:: What the exercise asks ::
Provide the number of lines below containing the word "badge", without any other words.

Start of Supplied material

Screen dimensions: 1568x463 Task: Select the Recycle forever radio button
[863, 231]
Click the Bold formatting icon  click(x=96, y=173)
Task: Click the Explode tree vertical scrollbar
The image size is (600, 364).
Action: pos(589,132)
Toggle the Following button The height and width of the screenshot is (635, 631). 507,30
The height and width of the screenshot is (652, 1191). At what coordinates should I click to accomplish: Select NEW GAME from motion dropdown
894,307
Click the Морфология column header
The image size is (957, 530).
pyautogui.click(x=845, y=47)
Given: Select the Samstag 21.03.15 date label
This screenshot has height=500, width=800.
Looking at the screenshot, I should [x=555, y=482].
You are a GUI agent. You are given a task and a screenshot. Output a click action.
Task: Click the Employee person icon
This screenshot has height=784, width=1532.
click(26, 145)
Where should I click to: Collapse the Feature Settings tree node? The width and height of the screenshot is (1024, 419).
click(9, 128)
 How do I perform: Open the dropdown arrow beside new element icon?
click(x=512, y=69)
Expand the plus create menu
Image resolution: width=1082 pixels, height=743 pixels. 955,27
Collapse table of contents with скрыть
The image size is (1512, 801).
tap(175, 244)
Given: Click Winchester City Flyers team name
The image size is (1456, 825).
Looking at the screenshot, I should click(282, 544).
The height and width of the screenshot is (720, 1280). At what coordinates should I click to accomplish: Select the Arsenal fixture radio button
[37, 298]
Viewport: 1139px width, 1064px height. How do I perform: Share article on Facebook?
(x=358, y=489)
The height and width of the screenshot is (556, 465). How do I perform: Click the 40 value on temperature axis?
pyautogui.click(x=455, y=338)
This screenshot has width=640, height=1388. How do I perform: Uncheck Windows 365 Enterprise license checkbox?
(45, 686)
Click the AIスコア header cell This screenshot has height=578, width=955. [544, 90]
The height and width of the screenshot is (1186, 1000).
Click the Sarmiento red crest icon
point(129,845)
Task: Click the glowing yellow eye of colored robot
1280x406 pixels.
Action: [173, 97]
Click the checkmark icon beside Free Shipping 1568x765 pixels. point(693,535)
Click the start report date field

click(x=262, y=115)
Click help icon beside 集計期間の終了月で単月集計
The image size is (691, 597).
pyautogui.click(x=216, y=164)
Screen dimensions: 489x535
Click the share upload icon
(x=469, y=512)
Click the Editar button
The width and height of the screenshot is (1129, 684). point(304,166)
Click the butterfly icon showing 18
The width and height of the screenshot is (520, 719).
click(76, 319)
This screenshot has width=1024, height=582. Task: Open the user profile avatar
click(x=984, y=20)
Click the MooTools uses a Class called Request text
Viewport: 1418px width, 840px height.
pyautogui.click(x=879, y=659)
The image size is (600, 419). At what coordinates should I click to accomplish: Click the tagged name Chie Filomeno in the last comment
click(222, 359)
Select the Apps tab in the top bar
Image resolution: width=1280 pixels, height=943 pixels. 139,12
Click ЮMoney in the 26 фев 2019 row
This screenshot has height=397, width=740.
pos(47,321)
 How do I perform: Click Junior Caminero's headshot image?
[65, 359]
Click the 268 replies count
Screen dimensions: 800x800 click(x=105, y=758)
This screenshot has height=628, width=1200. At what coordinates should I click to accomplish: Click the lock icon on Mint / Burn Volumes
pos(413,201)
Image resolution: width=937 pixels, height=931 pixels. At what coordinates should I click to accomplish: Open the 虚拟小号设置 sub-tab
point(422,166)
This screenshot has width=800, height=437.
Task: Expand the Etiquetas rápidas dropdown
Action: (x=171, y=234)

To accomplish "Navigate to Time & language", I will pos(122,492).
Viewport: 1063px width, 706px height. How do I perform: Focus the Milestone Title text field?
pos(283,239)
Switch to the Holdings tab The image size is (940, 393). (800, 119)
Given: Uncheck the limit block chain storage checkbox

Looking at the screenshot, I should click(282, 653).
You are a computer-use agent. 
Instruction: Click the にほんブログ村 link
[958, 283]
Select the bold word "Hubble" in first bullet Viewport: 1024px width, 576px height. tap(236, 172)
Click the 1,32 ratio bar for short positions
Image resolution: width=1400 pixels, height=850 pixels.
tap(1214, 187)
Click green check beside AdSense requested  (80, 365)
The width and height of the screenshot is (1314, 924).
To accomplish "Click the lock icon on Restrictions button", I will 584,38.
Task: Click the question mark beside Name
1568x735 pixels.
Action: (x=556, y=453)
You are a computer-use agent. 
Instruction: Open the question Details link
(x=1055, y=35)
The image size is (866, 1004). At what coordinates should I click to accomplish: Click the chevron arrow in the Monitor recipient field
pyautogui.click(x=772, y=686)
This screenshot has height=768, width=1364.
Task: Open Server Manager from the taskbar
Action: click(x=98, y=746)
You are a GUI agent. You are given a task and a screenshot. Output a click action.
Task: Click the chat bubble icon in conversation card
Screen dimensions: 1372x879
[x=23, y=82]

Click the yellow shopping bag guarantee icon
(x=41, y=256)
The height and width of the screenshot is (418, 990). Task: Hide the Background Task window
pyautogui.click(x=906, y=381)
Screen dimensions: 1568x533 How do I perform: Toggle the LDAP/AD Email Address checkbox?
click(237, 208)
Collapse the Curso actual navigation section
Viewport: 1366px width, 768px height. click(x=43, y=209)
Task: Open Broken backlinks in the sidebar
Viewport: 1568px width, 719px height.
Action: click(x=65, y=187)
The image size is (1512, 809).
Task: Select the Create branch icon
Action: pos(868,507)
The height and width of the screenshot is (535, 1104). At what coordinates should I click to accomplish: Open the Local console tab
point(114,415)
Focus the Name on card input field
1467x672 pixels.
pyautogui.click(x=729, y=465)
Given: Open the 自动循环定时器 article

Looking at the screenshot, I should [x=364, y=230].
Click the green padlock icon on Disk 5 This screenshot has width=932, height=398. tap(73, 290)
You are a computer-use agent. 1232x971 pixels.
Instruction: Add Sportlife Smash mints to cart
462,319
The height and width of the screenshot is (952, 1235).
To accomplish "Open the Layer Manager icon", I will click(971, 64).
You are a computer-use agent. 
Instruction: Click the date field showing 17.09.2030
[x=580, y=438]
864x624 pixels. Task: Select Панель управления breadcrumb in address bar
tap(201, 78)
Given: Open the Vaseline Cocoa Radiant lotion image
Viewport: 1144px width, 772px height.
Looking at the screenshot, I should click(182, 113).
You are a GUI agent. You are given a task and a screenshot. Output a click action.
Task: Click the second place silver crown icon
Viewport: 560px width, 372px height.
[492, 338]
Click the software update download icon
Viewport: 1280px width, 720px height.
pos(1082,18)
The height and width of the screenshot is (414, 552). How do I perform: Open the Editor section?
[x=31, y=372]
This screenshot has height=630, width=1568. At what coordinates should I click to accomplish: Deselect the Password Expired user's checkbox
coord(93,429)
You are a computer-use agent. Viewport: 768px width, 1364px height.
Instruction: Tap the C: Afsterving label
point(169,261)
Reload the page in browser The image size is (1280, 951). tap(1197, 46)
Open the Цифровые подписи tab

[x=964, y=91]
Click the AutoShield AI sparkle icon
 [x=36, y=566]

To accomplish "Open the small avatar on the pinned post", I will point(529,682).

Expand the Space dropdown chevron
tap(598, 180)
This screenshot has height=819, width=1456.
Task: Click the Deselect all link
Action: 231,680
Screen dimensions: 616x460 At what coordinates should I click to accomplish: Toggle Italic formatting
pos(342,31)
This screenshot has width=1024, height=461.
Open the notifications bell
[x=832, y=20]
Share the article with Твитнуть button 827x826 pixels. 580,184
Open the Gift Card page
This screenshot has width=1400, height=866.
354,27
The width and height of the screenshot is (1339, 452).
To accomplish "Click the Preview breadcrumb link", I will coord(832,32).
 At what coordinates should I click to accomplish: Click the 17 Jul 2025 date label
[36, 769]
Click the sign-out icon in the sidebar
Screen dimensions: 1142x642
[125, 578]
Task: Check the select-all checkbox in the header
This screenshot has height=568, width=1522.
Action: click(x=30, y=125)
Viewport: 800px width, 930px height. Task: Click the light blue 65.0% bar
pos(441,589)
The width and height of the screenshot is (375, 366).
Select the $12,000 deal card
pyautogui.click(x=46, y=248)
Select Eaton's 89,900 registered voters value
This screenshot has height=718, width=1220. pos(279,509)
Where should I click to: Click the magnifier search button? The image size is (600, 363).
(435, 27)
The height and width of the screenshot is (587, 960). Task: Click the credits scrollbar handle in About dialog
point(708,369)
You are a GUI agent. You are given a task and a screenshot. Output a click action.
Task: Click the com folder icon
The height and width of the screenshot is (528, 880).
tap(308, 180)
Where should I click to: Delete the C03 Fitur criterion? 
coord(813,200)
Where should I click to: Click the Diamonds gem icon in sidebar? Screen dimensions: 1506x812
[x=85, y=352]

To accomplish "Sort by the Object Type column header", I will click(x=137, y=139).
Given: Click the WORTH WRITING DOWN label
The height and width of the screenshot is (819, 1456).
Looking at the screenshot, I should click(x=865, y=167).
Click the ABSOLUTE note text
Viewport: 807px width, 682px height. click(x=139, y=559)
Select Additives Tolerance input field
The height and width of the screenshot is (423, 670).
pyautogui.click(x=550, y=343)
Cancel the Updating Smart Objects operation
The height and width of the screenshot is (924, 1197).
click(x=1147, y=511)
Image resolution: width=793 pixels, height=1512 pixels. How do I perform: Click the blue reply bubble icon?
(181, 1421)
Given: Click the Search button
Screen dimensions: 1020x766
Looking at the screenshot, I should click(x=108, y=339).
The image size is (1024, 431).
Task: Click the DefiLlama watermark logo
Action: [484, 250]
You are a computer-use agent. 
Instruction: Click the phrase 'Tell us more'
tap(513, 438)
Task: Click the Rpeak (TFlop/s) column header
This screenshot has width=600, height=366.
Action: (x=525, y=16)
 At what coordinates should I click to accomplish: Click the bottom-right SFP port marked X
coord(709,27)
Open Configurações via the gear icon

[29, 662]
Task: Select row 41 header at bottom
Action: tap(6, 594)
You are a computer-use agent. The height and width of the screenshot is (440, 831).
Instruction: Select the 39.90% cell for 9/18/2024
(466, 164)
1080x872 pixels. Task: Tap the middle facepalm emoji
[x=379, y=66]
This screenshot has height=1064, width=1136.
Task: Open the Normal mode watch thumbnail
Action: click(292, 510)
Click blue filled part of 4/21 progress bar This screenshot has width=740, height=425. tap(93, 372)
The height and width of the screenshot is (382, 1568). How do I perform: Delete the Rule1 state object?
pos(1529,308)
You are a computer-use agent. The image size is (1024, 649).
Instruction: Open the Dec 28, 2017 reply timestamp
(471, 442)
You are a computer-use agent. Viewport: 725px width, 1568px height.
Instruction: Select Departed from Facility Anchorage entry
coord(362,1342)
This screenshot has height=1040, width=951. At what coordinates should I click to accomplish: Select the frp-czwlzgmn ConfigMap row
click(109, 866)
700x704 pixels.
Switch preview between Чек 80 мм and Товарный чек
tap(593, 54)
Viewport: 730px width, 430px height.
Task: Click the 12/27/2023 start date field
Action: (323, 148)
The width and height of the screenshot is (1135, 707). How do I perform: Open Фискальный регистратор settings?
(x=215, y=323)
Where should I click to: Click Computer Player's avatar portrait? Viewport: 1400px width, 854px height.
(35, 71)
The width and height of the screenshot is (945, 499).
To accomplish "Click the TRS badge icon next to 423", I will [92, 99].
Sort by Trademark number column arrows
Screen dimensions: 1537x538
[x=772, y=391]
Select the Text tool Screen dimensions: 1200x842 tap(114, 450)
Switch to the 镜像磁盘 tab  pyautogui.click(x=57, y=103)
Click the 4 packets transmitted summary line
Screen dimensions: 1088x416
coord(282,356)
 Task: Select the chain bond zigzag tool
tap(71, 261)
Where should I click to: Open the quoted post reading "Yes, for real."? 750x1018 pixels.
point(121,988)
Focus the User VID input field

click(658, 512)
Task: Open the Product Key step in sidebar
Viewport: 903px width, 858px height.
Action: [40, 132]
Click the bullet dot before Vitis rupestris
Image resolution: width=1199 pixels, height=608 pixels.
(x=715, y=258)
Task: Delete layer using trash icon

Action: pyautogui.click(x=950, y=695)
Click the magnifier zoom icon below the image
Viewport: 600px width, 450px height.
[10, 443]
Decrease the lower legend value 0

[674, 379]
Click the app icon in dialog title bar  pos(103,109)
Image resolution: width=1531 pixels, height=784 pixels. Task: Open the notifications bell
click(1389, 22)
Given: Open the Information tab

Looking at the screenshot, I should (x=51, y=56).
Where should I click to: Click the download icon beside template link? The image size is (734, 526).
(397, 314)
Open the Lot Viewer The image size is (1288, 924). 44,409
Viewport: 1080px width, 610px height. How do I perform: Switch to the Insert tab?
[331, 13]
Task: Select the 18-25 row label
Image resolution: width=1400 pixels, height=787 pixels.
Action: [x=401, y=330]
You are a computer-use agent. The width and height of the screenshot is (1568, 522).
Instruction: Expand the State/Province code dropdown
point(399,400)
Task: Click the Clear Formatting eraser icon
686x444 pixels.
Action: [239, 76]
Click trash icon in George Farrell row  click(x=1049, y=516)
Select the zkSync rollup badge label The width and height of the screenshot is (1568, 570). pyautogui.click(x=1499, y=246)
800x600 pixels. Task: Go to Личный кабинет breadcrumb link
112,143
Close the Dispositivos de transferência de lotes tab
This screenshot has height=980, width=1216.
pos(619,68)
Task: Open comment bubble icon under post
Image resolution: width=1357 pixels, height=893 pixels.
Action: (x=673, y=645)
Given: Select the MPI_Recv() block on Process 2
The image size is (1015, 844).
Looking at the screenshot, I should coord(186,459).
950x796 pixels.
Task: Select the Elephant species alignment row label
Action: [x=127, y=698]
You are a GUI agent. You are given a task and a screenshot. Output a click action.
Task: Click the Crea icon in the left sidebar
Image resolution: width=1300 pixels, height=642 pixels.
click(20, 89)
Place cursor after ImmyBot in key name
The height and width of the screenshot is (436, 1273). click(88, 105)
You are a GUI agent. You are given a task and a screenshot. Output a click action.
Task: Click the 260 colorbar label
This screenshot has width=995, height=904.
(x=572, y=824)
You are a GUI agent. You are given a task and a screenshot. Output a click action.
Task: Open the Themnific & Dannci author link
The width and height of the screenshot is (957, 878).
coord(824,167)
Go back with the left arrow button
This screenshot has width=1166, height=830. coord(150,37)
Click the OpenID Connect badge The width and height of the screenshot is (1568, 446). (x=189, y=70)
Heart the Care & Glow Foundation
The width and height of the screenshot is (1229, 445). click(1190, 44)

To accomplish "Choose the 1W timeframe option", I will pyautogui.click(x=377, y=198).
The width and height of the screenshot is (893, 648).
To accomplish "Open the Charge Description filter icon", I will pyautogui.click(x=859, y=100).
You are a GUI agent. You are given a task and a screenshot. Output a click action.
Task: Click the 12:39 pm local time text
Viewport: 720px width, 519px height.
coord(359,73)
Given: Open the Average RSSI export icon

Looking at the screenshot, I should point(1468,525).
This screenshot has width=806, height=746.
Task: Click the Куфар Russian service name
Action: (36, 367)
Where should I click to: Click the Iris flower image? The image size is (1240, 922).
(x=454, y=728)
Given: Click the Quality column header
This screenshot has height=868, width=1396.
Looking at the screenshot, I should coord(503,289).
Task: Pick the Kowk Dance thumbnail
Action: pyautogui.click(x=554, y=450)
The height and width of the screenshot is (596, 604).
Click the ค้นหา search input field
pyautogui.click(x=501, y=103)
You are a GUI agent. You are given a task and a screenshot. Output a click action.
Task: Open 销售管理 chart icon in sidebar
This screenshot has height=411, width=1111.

End of Supplied material

:: Written response ::
3